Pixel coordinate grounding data
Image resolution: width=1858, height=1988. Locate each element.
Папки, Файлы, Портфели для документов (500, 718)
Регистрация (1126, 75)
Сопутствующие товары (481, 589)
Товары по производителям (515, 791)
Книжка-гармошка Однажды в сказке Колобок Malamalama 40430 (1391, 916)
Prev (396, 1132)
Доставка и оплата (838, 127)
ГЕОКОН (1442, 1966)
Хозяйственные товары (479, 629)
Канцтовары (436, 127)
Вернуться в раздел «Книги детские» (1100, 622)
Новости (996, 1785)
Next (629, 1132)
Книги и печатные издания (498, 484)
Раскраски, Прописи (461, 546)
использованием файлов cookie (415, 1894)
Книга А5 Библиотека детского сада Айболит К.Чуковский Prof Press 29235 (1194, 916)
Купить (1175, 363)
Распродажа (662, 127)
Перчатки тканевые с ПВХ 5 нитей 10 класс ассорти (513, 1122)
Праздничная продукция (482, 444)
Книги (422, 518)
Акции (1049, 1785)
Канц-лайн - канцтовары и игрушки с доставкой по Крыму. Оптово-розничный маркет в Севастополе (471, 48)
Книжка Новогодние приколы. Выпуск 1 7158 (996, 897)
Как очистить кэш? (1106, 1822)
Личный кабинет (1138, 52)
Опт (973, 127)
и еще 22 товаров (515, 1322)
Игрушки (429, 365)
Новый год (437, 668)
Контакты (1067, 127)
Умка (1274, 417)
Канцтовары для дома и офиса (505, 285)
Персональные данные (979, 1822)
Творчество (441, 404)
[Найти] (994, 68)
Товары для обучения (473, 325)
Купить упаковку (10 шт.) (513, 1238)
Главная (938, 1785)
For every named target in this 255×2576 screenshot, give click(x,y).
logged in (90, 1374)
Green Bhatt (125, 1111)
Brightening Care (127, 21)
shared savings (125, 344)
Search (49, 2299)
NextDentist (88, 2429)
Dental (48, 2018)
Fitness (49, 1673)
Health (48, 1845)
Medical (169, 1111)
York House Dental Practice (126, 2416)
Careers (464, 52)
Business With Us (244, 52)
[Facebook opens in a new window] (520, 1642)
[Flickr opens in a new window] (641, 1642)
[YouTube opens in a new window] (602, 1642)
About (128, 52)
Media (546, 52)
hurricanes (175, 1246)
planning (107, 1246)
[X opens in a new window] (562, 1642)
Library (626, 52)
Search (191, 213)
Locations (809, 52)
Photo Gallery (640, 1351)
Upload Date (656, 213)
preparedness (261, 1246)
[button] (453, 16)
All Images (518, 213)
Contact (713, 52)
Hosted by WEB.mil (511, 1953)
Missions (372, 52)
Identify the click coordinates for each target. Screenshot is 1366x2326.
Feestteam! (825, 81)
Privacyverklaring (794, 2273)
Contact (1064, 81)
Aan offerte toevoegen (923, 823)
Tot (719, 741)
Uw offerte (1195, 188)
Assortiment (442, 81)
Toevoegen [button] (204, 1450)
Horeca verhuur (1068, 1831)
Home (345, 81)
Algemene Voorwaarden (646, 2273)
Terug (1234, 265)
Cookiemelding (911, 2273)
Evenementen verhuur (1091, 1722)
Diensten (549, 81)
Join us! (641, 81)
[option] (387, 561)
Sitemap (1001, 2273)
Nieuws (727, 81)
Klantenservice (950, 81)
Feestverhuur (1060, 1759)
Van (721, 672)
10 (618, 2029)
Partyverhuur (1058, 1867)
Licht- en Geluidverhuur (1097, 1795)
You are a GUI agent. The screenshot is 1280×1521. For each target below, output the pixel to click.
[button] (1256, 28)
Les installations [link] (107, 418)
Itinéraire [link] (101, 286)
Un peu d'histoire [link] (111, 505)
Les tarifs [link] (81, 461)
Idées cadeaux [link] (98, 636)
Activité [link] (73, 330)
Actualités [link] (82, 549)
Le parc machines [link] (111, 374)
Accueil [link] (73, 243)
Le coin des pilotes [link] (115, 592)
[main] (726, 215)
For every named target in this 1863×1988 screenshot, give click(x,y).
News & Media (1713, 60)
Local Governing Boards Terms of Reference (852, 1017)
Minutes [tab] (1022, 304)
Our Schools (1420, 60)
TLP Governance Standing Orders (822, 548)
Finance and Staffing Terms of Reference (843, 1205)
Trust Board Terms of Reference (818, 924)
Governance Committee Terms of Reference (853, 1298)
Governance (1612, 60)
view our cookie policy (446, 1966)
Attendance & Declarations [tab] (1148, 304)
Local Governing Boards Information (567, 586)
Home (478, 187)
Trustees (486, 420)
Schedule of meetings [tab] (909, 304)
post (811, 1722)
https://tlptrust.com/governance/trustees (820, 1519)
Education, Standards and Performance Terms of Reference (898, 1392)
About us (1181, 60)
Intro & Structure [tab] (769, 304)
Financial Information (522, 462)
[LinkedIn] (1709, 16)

▸ **Task objective**
Each line that holds the word "opens" should be extracted from the records.

▸ **Output for this exercise**
[Facebook opens in a new window] (520, 1642)
[Flickr opens in a new window] (641, 1642)
[YouTube opens in a new window] (602, 1642)
[X opens in a new window] (562, 1642)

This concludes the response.